(Collection entries)
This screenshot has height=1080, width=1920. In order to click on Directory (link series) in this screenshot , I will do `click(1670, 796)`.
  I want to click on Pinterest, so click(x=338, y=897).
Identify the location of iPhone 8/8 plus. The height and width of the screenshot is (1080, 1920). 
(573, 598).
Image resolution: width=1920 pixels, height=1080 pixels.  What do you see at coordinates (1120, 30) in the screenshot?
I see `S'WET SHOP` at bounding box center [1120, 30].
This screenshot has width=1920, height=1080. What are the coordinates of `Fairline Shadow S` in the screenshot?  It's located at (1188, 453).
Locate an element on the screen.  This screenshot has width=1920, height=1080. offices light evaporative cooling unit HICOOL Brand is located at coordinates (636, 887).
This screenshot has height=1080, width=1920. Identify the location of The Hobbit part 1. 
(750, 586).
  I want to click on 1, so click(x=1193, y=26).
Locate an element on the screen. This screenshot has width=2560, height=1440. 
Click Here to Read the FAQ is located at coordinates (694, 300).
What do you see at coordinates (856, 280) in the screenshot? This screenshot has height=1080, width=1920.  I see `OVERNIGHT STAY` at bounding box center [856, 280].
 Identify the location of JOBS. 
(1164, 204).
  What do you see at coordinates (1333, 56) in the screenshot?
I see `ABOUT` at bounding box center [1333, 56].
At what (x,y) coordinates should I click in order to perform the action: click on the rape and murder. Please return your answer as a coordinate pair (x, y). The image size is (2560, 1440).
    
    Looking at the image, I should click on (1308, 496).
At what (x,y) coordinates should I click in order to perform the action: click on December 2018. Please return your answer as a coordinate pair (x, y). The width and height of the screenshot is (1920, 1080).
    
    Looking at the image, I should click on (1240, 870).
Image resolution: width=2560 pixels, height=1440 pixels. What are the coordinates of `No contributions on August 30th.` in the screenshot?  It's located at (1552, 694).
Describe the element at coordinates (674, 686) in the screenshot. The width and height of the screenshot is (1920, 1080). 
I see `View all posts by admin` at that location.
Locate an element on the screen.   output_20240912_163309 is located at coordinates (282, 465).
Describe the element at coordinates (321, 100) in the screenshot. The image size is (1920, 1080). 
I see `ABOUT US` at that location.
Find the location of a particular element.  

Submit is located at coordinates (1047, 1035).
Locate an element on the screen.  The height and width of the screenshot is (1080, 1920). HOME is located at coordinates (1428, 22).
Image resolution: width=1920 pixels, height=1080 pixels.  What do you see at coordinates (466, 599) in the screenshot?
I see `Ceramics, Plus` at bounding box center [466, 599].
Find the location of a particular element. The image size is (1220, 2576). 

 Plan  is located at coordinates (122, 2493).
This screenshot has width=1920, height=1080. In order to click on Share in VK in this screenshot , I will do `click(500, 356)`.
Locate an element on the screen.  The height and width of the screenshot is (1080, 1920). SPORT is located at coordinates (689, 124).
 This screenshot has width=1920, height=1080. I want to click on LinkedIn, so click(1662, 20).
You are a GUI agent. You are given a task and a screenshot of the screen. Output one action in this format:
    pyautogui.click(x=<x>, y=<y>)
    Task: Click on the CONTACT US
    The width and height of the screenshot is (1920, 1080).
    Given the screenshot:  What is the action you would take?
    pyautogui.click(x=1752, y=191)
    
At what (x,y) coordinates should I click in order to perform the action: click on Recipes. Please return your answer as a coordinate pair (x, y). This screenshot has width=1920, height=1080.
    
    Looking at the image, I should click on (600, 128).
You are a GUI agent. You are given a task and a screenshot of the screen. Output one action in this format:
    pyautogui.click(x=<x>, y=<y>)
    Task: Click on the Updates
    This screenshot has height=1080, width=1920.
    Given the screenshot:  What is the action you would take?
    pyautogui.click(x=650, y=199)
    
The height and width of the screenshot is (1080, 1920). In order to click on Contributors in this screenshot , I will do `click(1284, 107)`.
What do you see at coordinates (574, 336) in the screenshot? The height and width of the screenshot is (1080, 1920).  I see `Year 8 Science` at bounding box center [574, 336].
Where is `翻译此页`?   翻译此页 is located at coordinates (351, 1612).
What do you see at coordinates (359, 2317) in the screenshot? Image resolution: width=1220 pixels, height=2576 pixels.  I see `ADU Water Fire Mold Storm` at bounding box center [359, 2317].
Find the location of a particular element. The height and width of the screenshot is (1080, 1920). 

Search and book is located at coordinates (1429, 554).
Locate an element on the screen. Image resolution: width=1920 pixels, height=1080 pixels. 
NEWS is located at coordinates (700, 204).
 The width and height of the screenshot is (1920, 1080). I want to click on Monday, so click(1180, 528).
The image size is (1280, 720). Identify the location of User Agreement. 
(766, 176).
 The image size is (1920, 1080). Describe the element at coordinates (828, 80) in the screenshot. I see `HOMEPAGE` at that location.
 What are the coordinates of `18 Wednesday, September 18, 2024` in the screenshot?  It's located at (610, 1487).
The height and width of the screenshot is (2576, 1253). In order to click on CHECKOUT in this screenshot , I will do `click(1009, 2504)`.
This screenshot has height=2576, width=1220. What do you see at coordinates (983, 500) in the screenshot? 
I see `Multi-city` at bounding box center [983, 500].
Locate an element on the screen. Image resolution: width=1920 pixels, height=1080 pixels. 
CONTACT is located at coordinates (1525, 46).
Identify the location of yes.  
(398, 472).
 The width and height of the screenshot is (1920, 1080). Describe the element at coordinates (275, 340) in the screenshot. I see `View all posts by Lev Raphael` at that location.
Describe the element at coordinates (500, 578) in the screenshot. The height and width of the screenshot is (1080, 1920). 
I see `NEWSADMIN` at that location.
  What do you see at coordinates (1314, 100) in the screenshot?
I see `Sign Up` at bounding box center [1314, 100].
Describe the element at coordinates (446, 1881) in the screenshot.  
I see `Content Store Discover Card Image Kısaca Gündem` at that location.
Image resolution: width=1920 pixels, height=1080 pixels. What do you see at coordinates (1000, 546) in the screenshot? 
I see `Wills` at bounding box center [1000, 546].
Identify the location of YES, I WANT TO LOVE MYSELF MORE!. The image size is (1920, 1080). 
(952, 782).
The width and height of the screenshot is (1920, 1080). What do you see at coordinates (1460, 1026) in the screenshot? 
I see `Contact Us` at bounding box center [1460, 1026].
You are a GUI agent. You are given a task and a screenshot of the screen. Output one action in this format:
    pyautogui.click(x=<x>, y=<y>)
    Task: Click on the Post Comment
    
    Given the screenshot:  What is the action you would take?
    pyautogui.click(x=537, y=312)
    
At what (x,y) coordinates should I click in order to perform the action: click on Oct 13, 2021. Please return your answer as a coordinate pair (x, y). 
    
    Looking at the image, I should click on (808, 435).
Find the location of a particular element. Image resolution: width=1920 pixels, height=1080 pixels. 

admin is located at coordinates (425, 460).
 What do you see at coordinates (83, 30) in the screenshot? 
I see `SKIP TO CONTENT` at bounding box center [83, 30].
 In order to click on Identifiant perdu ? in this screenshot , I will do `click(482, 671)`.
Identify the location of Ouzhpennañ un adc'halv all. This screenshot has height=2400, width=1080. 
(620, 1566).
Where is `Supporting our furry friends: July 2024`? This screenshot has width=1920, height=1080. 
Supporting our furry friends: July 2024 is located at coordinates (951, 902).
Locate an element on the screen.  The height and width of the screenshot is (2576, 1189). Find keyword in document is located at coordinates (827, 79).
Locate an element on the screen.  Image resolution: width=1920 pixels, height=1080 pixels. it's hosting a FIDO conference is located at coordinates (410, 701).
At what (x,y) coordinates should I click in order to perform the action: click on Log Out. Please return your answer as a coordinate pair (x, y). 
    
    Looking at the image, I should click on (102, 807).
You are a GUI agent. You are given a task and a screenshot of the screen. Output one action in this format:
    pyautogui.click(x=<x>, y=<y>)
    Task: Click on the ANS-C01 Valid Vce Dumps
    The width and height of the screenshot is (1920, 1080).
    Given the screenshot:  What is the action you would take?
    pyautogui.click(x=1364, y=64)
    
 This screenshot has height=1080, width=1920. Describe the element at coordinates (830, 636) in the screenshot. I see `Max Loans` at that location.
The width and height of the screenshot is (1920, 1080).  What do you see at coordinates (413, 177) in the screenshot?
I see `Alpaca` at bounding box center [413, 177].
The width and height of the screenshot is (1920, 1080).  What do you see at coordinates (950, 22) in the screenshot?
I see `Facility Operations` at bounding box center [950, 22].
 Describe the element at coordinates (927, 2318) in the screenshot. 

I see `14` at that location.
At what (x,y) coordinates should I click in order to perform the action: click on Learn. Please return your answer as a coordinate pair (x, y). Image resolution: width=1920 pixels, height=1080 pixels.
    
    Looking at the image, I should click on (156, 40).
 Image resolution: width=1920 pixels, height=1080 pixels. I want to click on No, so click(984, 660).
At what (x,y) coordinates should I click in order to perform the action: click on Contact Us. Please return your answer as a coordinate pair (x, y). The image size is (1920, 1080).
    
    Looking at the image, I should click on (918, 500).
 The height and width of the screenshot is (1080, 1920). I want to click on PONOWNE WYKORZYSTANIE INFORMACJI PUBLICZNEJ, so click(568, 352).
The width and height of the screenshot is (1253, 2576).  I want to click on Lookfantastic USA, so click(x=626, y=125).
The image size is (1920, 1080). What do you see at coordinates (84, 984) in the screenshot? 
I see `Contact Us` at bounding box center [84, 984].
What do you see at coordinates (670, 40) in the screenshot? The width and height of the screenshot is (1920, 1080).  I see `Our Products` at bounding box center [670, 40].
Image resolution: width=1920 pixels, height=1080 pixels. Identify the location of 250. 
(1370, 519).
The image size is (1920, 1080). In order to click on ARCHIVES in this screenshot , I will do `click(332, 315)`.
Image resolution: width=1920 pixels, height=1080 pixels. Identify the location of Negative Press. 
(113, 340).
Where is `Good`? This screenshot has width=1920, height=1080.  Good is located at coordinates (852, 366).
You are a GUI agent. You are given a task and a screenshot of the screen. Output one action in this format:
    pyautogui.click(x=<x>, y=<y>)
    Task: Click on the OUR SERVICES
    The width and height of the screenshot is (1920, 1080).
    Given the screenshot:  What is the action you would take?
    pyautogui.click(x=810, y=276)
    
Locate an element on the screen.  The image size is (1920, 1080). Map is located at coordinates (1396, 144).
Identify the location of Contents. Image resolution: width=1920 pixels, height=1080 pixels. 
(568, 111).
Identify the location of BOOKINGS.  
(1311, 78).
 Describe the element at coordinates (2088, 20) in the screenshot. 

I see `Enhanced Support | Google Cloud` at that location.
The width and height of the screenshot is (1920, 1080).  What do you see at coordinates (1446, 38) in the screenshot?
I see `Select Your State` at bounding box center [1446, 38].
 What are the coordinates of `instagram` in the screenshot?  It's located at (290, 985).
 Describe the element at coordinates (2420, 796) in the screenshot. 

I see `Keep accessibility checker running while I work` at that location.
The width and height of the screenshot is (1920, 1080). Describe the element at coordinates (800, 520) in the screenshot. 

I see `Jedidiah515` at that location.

GOAL – Convert the stretch from the start of the records through the line containing "(573, 598)." into a Markdown table with columns Row and Entry line, omitting blank lines.

COMPLETE OUTPUT –
| Row | Entry line |
|---|---|
| 1 | This screenshot has height=1080, width=1920. In order to click on Directory (link series) in this screenshot , I will do `click(1670, 796)`. |
| 2 |   I want to click on Pinterest, so click(x=338, y=897). |
| 3 | Identify the location of iPhone 8/8 plus. The height and width of the screenshot is (1080, 1920).  |
| 4 | (573, 598). |